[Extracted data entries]
───
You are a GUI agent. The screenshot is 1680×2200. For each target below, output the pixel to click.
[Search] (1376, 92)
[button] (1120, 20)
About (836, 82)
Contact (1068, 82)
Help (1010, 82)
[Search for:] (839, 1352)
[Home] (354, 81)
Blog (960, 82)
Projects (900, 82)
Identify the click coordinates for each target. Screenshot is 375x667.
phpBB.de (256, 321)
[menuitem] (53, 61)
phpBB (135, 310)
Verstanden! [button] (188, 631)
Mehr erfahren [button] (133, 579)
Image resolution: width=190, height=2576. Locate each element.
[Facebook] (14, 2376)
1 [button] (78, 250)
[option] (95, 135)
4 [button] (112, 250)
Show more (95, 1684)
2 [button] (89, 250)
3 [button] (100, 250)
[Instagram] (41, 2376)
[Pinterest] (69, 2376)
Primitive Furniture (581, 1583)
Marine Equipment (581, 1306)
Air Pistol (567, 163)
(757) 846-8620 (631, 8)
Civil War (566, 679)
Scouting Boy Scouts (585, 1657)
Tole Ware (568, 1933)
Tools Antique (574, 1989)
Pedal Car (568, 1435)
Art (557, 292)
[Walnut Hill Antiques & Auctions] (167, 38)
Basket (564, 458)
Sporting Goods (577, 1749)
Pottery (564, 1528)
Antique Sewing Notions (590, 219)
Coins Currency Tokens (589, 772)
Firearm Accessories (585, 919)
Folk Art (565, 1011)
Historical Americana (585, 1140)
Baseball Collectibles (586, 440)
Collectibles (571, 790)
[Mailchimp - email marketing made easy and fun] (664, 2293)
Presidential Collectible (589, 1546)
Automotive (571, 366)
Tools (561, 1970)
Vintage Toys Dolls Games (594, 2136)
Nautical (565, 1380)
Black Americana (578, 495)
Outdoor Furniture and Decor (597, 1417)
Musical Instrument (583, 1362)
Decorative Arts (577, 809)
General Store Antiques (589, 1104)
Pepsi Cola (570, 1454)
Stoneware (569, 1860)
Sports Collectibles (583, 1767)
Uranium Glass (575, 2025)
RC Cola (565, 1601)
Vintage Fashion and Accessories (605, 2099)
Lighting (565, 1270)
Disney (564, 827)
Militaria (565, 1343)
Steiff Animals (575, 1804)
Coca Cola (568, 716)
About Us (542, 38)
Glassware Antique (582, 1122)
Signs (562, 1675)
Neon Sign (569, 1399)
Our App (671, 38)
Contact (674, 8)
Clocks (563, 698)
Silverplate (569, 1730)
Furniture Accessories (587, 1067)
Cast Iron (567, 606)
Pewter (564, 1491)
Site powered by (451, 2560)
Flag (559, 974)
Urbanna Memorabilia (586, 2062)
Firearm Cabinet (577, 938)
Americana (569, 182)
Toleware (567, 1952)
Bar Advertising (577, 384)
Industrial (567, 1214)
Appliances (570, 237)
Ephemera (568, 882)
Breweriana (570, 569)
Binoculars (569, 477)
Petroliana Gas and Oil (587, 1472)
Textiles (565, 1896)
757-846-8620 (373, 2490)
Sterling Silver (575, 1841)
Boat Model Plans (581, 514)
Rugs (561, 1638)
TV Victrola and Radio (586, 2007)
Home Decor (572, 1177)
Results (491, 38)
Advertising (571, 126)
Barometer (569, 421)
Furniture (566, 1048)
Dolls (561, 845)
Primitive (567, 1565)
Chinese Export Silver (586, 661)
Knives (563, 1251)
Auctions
───
TASK
With the line that has "Contact (674, 8)" as the first and the line that has "Americana (569, 182)" as the last, repeat exactly that run of lines above and no more.

OUTPUT
Contact (674, 8)
Clocks (563, 698)
Silverplate (569, 1730)
Furniture Accessories (587, 1067)
Cast Iron (567, 606)
Pewter (564, 1491)
Site powered by (451, 2560)
Flag (559, 974)
Urbanna Memorabilia (586, 2062)
Firearm Cabinet (577, 938)
Americana (569, 182)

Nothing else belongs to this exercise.